══ Information supplied ══
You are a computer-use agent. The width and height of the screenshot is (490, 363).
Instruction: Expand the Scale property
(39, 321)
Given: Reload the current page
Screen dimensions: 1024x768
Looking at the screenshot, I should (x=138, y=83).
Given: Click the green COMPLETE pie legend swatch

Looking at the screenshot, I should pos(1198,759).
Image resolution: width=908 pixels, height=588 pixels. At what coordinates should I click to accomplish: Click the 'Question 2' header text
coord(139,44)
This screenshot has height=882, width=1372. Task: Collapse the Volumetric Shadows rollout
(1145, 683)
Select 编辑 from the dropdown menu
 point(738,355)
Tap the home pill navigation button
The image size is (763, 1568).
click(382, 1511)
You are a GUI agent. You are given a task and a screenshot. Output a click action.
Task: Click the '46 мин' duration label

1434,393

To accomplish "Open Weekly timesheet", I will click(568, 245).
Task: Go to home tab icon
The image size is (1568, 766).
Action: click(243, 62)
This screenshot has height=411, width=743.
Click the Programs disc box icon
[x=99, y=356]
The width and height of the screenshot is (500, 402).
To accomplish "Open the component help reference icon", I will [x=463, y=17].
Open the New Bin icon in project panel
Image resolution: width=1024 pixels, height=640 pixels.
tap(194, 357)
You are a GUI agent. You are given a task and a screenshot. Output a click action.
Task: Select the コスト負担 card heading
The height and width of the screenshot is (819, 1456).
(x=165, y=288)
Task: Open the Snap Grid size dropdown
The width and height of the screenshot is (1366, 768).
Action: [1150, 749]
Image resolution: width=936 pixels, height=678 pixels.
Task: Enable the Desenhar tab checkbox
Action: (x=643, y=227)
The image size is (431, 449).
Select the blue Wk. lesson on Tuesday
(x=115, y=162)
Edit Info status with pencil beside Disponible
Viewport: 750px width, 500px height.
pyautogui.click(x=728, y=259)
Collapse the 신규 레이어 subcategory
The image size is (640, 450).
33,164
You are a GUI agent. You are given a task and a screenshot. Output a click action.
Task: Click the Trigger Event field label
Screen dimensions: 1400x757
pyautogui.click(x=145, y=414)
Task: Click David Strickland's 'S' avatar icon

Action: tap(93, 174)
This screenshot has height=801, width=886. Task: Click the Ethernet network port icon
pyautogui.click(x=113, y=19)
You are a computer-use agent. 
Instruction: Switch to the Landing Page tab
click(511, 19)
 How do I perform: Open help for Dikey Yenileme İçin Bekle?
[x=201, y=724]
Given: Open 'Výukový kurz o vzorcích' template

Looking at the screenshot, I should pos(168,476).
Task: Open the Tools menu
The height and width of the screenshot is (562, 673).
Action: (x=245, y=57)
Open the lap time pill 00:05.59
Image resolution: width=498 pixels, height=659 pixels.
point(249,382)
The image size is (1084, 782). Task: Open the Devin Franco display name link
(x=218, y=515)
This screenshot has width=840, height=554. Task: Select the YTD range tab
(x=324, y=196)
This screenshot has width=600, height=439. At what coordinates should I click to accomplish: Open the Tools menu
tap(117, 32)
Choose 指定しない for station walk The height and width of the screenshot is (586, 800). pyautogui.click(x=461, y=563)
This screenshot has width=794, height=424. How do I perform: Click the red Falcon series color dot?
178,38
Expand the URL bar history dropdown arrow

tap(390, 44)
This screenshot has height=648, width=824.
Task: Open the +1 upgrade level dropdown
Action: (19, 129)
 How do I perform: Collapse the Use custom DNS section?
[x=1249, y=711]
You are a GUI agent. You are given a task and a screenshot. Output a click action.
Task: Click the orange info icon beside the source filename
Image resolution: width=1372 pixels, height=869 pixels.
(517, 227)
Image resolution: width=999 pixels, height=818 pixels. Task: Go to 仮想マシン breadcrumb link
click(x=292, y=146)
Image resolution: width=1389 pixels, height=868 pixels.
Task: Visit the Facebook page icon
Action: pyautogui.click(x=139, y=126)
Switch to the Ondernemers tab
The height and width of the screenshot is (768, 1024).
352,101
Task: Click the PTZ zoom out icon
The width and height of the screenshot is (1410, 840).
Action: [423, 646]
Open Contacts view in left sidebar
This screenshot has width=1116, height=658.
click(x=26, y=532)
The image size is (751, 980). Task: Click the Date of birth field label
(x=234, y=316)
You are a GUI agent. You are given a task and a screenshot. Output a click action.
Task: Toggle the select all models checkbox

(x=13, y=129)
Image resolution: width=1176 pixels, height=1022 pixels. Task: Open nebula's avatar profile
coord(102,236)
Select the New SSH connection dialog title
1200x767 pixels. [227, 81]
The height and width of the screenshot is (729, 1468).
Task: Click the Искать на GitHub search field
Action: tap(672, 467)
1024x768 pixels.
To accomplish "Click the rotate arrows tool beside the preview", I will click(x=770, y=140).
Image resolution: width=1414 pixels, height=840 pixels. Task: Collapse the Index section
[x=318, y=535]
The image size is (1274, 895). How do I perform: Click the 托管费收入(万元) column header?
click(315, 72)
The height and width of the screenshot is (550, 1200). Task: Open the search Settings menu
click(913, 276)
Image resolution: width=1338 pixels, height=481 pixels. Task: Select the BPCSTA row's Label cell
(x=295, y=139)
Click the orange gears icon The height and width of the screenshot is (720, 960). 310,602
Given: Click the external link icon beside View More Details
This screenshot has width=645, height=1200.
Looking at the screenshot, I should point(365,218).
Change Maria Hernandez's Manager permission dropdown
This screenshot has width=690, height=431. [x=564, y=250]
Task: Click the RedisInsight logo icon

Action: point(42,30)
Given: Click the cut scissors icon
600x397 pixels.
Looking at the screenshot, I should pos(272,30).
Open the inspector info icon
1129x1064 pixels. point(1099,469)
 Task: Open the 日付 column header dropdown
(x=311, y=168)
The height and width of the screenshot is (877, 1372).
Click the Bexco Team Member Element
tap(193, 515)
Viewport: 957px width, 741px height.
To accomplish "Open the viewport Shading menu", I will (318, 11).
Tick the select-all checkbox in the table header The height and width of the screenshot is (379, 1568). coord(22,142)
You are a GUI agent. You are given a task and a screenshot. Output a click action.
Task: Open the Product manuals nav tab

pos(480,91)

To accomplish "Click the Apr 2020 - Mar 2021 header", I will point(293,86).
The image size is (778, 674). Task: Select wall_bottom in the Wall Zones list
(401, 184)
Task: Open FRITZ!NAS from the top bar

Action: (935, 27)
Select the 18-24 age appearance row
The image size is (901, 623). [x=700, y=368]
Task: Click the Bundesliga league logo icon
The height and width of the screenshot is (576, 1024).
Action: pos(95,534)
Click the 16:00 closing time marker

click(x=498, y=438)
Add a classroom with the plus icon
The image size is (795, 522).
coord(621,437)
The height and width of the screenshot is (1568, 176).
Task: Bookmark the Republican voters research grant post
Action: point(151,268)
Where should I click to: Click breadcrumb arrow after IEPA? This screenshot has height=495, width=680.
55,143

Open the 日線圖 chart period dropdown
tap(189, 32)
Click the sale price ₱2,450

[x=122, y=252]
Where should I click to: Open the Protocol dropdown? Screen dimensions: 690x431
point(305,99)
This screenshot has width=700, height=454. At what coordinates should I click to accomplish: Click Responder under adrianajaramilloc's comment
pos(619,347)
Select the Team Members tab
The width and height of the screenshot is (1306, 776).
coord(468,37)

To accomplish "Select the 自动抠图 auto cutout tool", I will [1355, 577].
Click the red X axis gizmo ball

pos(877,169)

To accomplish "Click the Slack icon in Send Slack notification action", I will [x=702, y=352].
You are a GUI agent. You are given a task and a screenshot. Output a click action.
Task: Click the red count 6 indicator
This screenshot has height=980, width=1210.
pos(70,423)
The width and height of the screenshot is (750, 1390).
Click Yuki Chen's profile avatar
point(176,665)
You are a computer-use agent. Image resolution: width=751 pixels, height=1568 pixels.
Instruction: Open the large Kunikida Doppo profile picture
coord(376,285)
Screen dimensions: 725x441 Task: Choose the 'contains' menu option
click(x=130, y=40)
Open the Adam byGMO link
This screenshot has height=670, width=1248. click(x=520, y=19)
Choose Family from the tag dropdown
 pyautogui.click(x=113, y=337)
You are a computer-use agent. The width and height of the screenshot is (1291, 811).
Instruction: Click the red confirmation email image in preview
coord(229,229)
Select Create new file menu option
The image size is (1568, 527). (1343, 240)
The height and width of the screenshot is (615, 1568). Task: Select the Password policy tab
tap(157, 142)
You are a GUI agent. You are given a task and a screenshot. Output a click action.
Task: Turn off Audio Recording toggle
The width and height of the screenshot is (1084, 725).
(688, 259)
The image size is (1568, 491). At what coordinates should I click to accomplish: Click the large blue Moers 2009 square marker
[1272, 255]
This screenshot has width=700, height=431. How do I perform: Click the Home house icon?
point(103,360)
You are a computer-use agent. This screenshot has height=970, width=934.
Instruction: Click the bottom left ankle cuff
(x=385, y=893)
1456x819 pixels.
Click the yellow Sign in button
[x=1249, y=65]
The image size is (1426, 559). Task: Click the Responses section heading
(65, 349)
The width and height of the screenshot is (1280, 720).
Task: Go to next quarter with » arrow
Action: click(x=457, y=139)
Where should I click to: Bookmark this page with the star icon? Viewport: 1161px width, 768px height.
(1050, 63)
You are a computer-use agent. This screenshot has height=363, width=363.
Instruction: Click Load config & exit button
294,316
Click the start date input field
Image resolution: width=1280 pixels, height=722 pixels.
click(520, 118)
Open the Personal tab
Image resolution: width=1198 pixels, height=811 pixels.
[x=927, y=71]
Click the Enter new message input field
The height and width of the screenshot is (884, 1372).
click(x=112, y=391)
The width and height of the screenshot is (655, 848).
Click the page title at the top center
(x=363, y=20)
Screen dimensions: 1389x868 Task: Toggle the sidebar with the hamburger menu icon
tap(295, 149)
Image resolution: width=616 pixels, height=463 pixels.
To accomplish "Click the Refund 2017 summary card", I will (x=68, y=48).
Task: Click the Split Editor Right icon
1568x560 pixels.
═══
__Your goal__. Take the lines above from the one containing "Task: Click the '46 мин' duration label" to the one containing "The width and height of the screenshot is (500, 402)." and retype them exactly, both ends included, with nothing added.

__Answer box__.
Task: Click the '46 мин' duration label

1434,393

To accomplish "Open Weekly timesheet", I will click(568, 245).
Task: Go to home tab icon
The image size is (1568, 766).
Action: click(243, 62)
This screenshot has height=411, width=743.
Click the Programs disc box icon
[x=99, y=356]
The width and height of the screenshot is (500, 402).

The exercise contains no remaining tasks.